### Short problem
Copy out every one of the entries below word for word, keeping them in the same order.

### Recorded data
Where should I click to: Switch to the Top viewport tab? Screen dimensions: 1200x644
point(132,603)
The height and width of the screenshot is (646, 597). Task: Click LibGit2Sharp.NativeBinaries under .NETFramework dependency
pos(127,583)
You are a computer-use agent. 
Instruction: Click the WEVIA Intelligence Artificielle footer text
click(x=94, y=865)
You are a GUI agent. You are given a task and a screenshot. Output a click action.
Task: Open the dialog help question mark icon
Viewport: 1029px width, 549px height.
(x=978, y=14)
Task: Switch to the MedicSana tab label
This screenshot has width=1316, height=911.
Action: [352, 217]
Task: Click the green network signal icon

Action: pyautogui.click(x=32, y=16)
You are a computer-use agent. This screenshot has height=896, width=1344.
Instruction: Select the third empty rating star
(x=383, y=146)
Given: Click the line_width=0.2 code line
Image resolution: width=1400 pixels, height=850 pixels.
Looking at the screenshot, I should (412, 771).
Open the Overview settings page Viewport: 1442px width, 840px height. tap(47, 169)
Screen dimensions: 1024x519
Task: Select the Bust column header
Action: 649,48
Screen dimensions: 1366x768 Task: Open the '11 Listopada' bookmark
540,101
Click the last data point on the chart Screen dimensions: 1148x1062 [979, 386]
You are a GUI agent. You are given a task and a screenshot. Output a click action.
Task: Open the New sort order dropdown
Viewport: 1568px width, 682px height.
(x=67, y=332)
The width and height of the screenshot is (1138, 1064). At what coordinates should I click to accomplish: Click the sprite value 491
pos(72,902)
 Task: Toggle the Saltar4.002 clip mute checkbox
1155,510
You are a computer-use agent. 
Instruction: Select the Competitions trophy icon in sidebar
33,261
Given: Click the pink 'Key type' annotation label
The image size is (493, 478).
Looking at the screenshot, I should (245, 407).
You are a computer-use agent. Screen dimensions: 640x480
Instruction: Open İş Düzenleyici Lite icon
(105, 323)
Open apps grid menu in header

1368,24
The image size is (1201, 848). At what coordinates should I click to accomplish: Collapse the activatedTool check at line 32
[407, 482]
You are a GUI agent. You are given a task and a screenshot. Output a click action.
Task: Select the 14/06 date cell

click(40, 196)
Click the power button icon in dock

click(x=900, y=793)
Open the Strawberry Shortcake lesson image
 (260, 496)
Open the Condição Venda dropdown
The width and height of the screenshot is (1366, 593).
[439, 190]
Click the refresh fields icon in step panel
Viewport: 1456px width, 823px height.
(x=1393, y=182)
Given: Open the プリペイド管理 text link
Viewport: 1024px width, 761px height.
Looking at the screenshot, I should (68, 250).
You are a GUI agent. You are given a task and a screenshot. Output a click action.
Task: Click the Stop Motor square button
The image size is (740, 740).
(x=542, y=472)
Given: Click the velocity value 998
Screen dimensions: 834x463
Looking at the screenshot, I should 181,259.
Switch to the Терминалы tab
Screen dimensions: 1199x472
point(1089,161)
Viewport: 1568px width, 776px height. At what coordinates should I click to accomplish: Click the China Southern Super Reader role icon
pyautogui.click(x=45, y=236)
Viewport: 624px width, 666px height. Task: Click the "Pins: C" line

### Task output
Where should I click to: Switch to the Top viewport tab? Screen dimensions: 1200x644
point(132,603)
The height and width of the screenshot is (646, 597). Task: Click LibGit2Sharp.NativeBinaries under .NETFramework dependency
pos(127,583)
You are a computer-use agent. 
Instruction: Click the WEVIA Intelligence Artificielle footer text
click(x=94, y=865)
You are a GUI agent. You are given a task and a screenshot. Output a click action.
Task: Open the dialog help question mark icon
Viewport: 1029px width, 549px height.
(x=978, y=14)
Task: Switch to the MedicSana tab label
This screenshot has width=1316, height=911.
Action: [352, 217]
Task: Click the green network signal icon

Action: pyautogui.click(x=32, y=16)
You are a computer-use agent. This screenshot has height=896, width=1344.
Instruction: Select the third empty rating star
(x=383, y=146)
Given: Click the line_width=0.2 code line
Image resolution: width=1400 pixels, height=850 pixels.
Looking at the screenshot, I should (412, 771).
Open the Overview settings page Viewport: 1442px width, 840px height. tap(47, 169)
Screen dimensions: 1024x519
Task: Select the Bust column header
Action: 649,48
Screen dimensions: 1366x768 Task: Open the '11 Listopada' bookmark
540,101
Click the last data point on the chart Screen dimensions: 1148x1062 [979, 386]
You are a GUI agent. You are given a task and a screenshot. Output a click action.
Task: Open the New sort order dropdown
Viewport: 1568px width, 682px height.
(x=67, y=332)
The width and height of the screenshot is (1138, 1064). At what coordinates should I click to accomplish: Click the sprite value 491
pos(72,902)
 Task: Toggle the Saltar4.002 clip mute checkbox
1155,510
You are a computer-use agent. 
Instruction: Select the Competitions trophy icon in sidebar
33,261
Given: Click the pink 'Key type' annotation label
The image size is (493, 478).
Looking at the screenshot, I should (245, 407).
You are a computer-use agent. Screen dimensions: 640x480
Instruction: Open İş Düzenleyici Lite icon
(105, 323)
Open apps grid menu in header

1368,24
The image size is (1201, 848). At what coordinates should I click to accomplish: Collapse the activatedTool check at line 32
[407, 482]
You are a GUI agent. You are given a task and a screenshot. Output a click action.
Task: Select the 14/06 date cell

click(40, 196)
Click the power button icon in dock

click(x=900, y=793)
Open the Strawberry Shortcake lesson image
 (260, 496)
Open the Condição Venda dropdown
The width and height of the screenshot is (1366, 593).
[439, 190]
Click the refresh fields icon in step panel
Viewport: 1456px width, 823px height.
(x=1393, y=182)
Given: Open the プリペイド管理 text link
Viewport: 1024px width, 761px height.
Looking at the screenshot, I should (68, 250).
You are a GUI agent. You are given a task and a screenshot. Output a click action.
Task: Click the Stop Motor square button
The image size is (740, 740).
(x=542, y=472)
Given: Click the velocity value 998
Screen dimensions: 834x463
Looking at the screenshot, I should 181,259.
Switch to the Терминалы tab
Screen dimensions: 1199x472
point(1089,161)
Viewport: 1568px width, 776px height. At what coordinates should I click to accomplish: Click the China Southern Super Reader role icon
pyautogui.click(x=45, y=236)
Viewport: 624px width, 666px height. Task: Click the "Pins: C" line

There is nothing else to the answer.